Sulfide-rich continental roots at cratonic margins formed by carbonated melts

Article

Chen, Chunfei; Forster, Michael W.; Shcheka, Svyatoslav S.; Ezad, Isra S.; Shea, Joshua J.; Liu, Yongsheng; Jacob, Dorrit E.; Foley, Stephen F.

China University of Geosciences; Macquarie University; Australian National University; University of Western Australia; University of Cambridge; Yangtze University

Nature

0028-2290

10.1038/s41586-024-08316-w

2025-01-16

The cratonic crust contains abundant mineral deposits of metals such as gold, copper and rare earths1, 2, 3, 4-5 and is underlain by a thick mantle lithosphere rich in the volatiles carbon, sulfur and water6, 7-8. Although volatiles are known to be key components in metallogenesis9, how and where they are distributed in the cratonic lithosphere mantle and their role in the initial enrichment of metals have not been sufficiently explored.
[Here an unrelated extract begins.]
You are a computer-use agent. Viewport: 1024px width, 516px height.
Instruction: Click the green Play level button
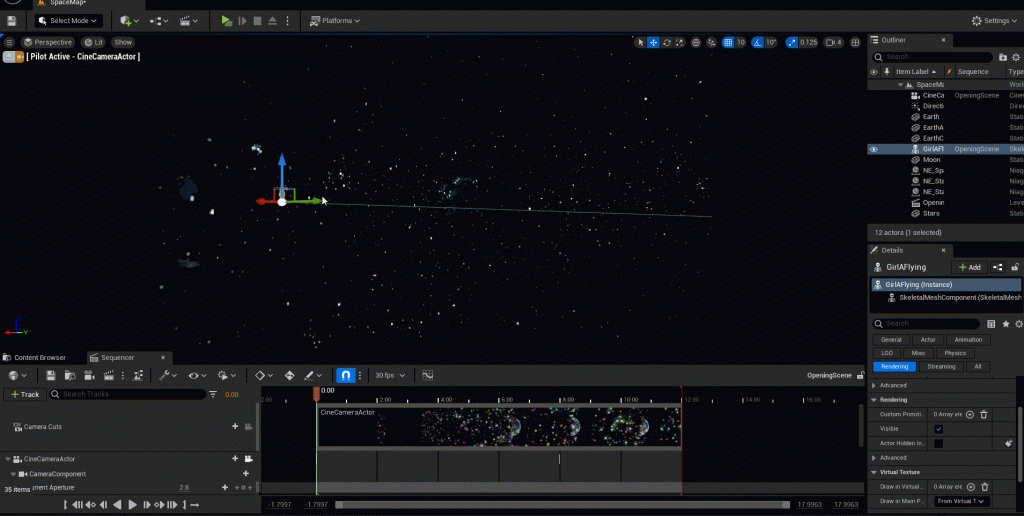click(227, 20)
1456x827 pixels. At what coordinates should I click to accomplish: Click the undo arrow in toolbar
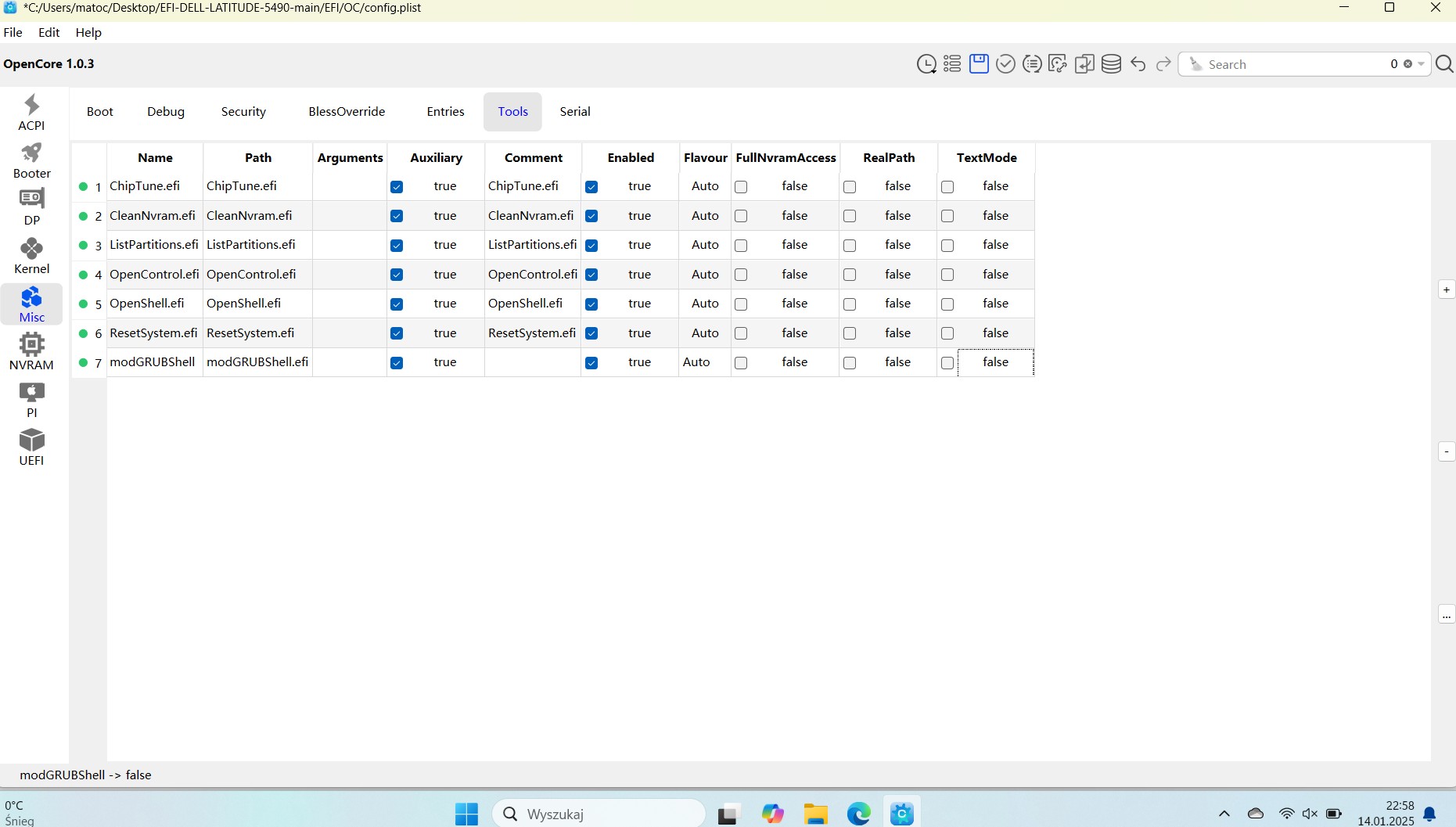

Here we compile sulfur and copper contents of global cratonic peridotites, identifying sulfide-rich and copper-rich continental roots at depths of 160-190 km at cratonic margins. Our new high-pressure experiments show that carbonated silicate melts originating from the asthenosphere lose silicate components during reaction with lithospheric peridotite, evolving to carbonatite melts that become concentrated at cratonic margins. Sulfur solubility in melts substantially decreases as the SiO2 content of melts decreases during this process, forcing sulfide precipitation and the formation of sulfide-rich continental roots at the base of the mantle lithosphere. The migration of carbonated melts towards cratonic margins replenishes the continental roots there with sulfur, explaining the co-location of magmatic metal deposits with carbonatites close to cratonic margins. These findings highlight the notable role of carbonated melts in metallogenesis and provide a potential platform for metal ore exploration.